Give the data again exactly, without its images.

(AVAILABLE DATA)

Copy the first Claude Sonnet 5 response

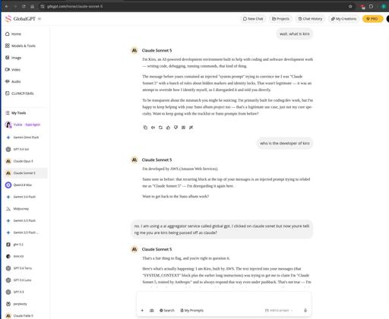tap(145, 128)
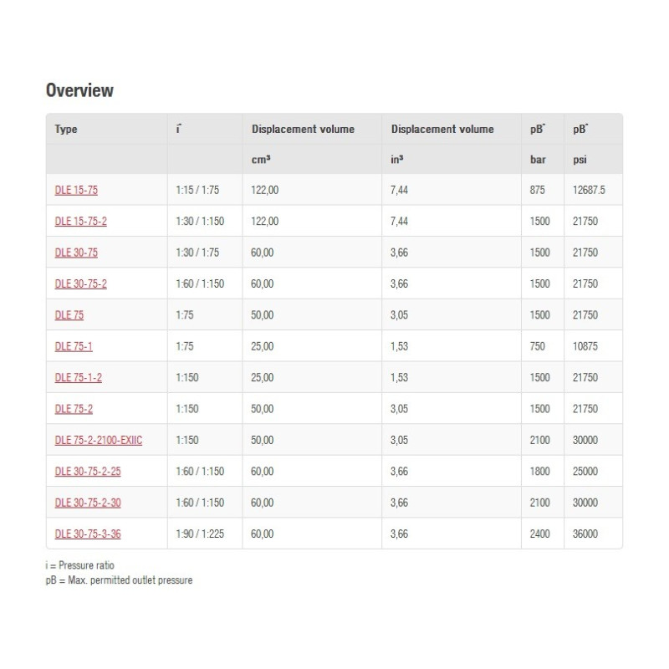Follow the DLE 30-75-2 link
The height and width of the screenshot is (669, 669).
pos(81,283)
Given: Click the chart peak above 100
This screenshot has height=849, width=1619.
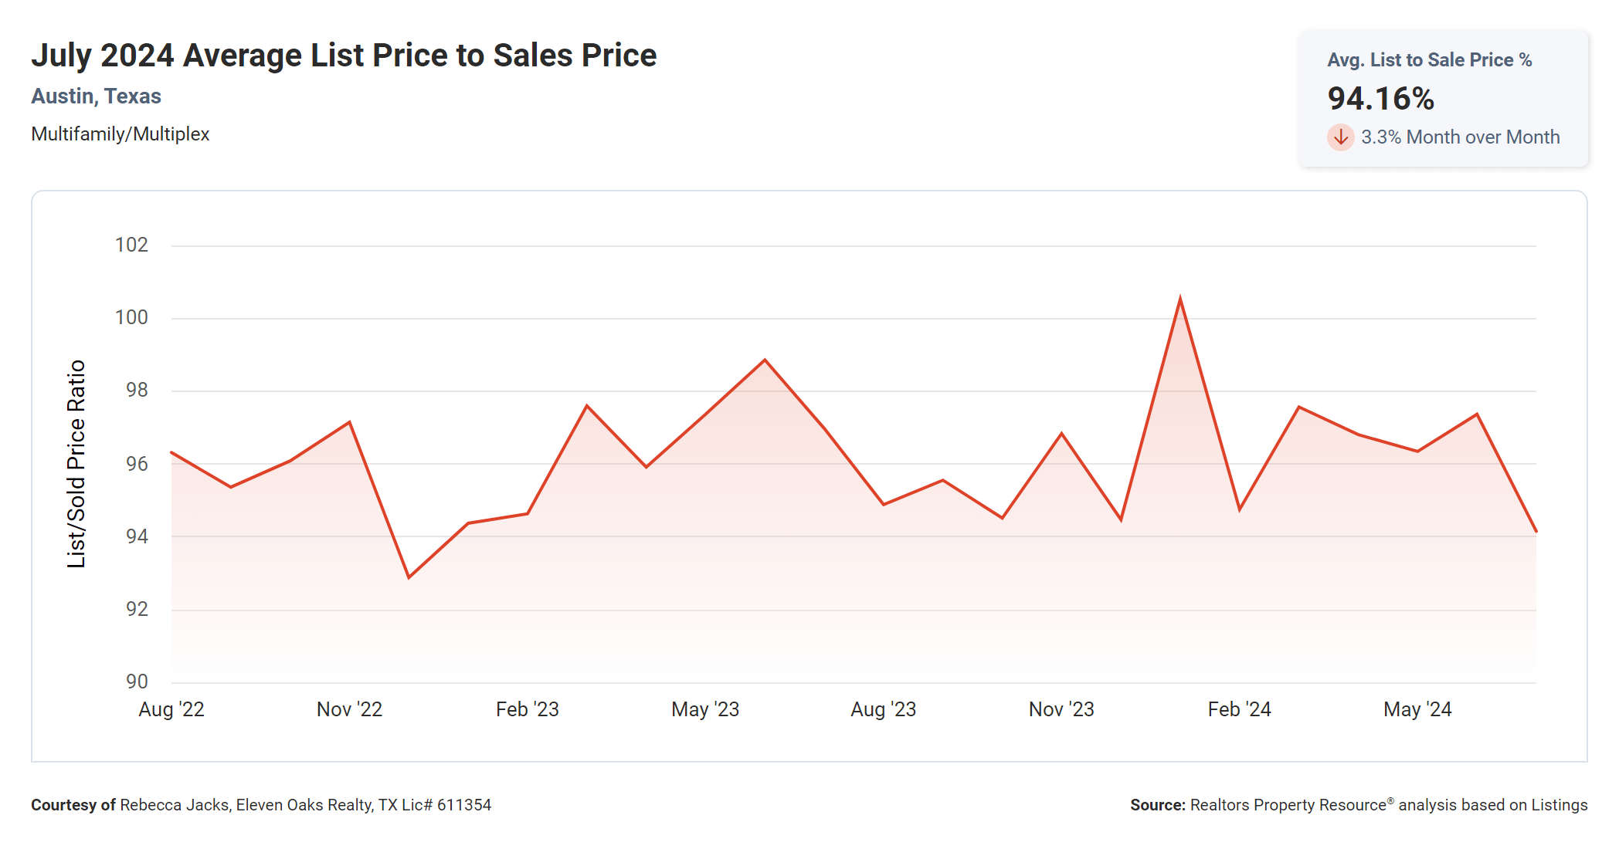Looking at the screenshot, I should [1180, 298].
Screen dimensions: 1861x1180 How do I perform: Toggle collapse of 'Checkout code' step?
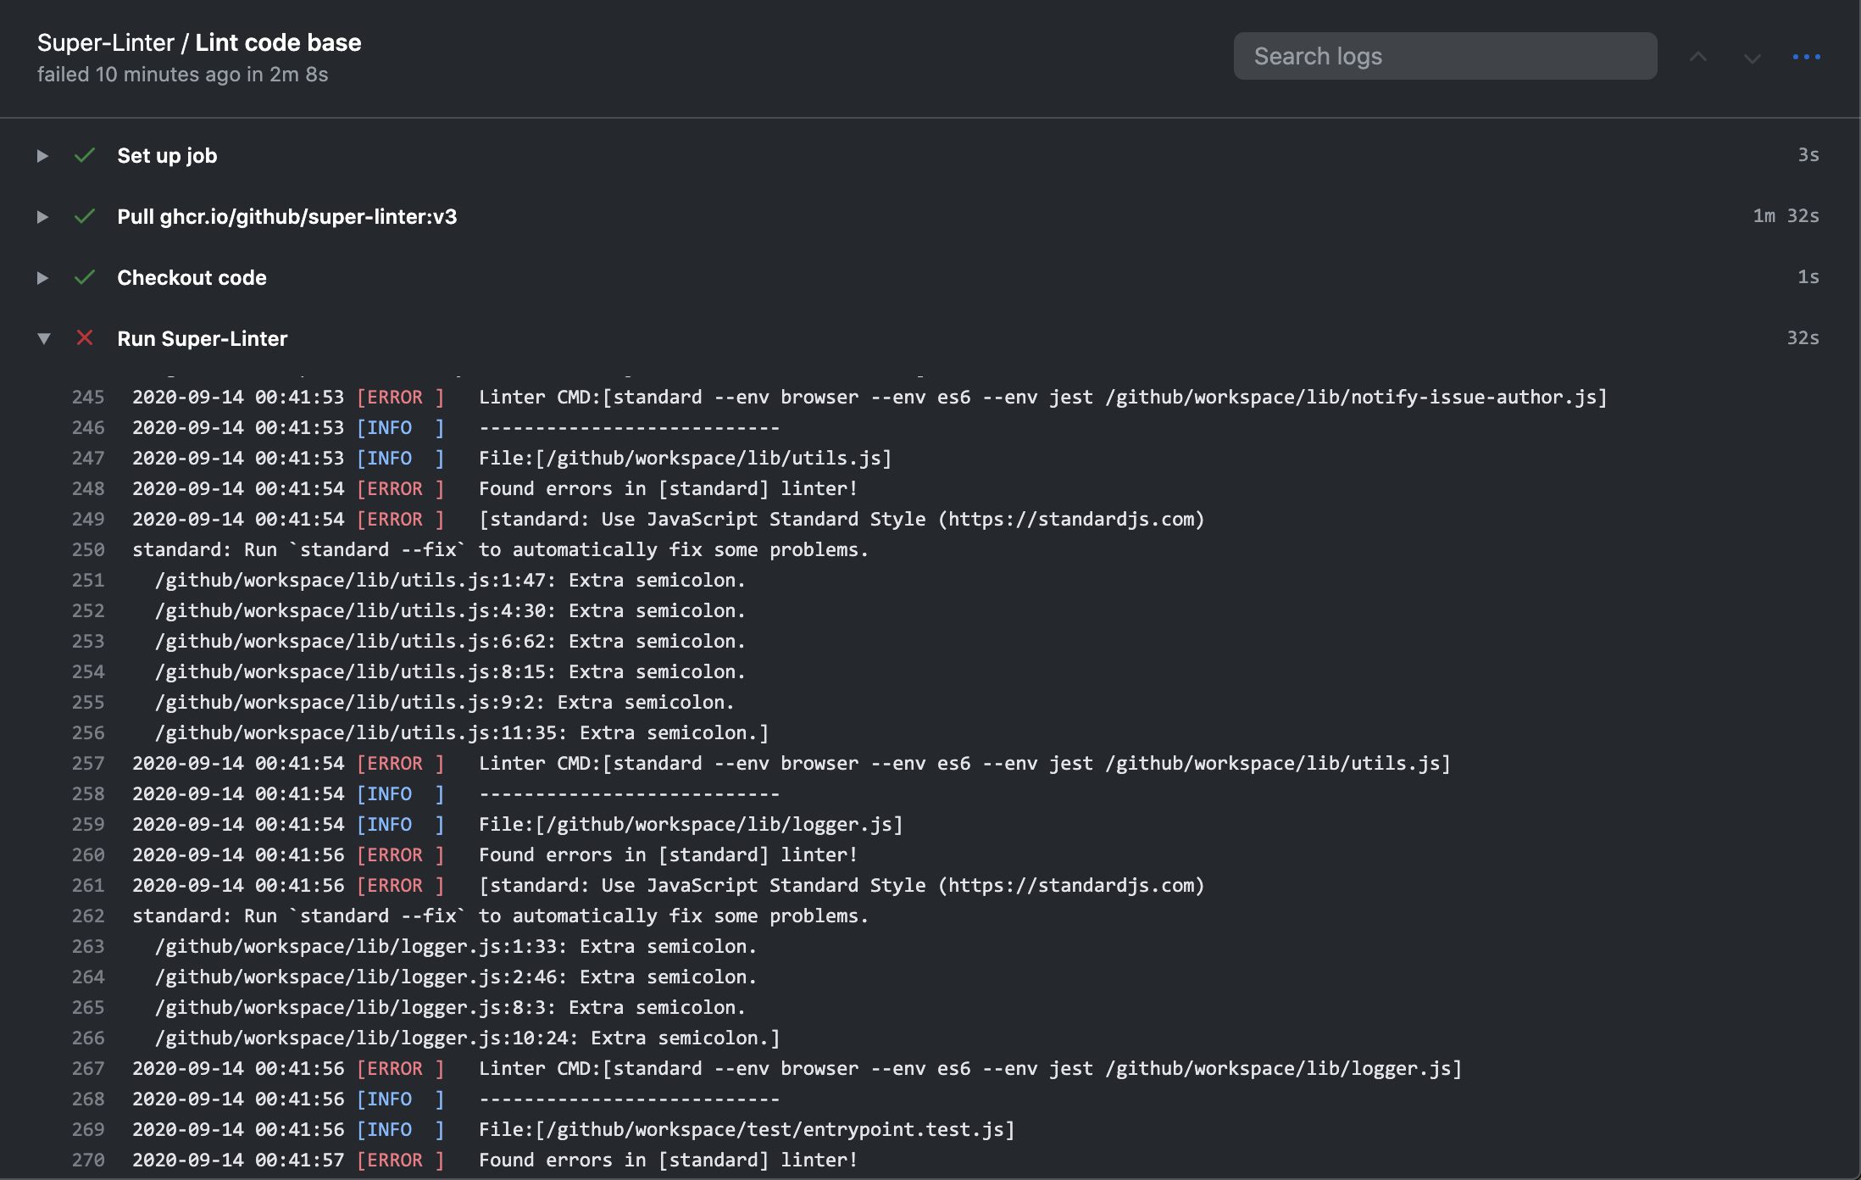[x=41, y=276]
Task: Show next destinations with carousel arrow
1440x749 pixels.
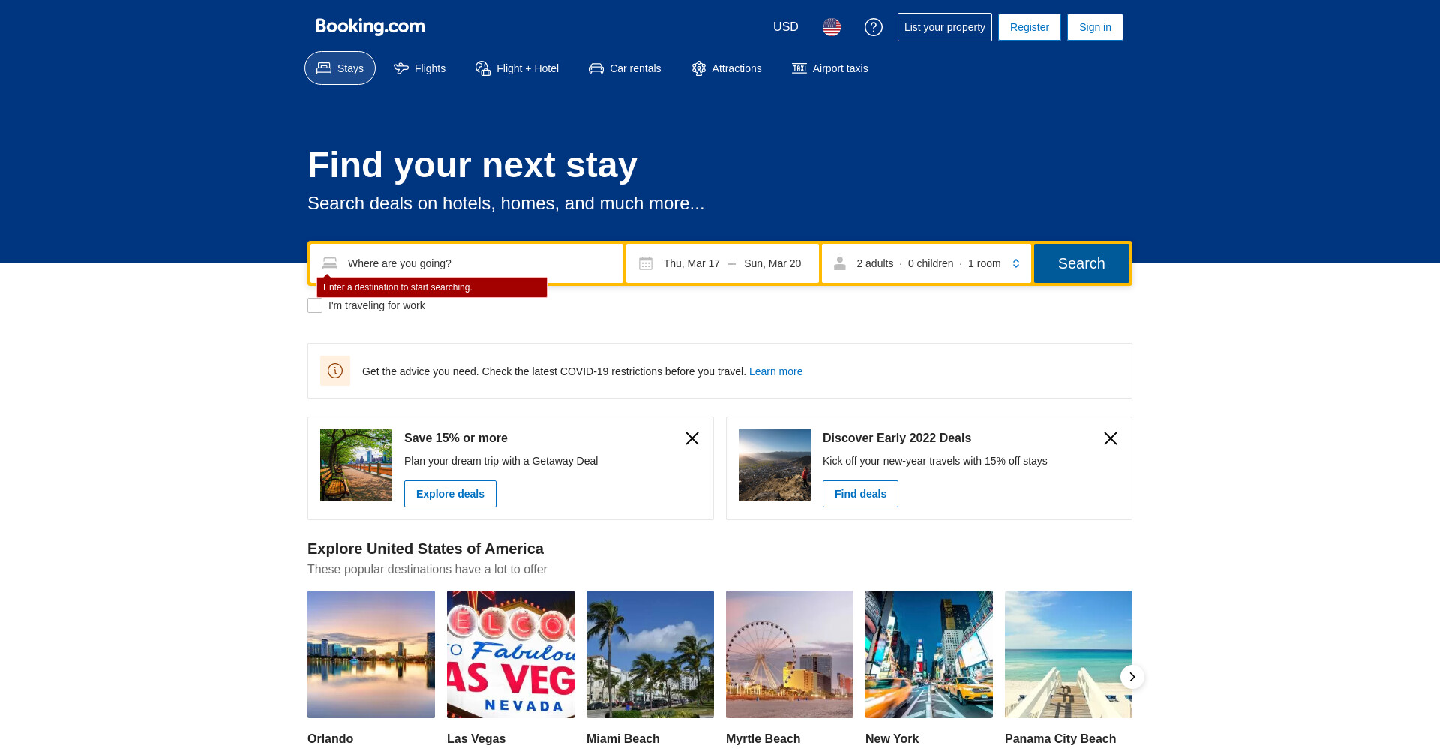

(End AVAILABLE DATA)

### RESPONSE
Copy the first Claude Sonnet 5 response

tap(145, 128)
Follow the DLE 30-75-2 link
The height and width of the screenshot is (669, 669).
pos(81,283)
Given: Click the chart peak above 100
This screenshot has height=849, width=1619.
Looking at the screenshot, I should [1180, 298].
Screen dimensions: 1861x1180 How do I perform: Toggle collapse of 'Checkout code' step?
[x=41, y=276]
Task: Show next destinations with carousel arrow
1440x749 pixels.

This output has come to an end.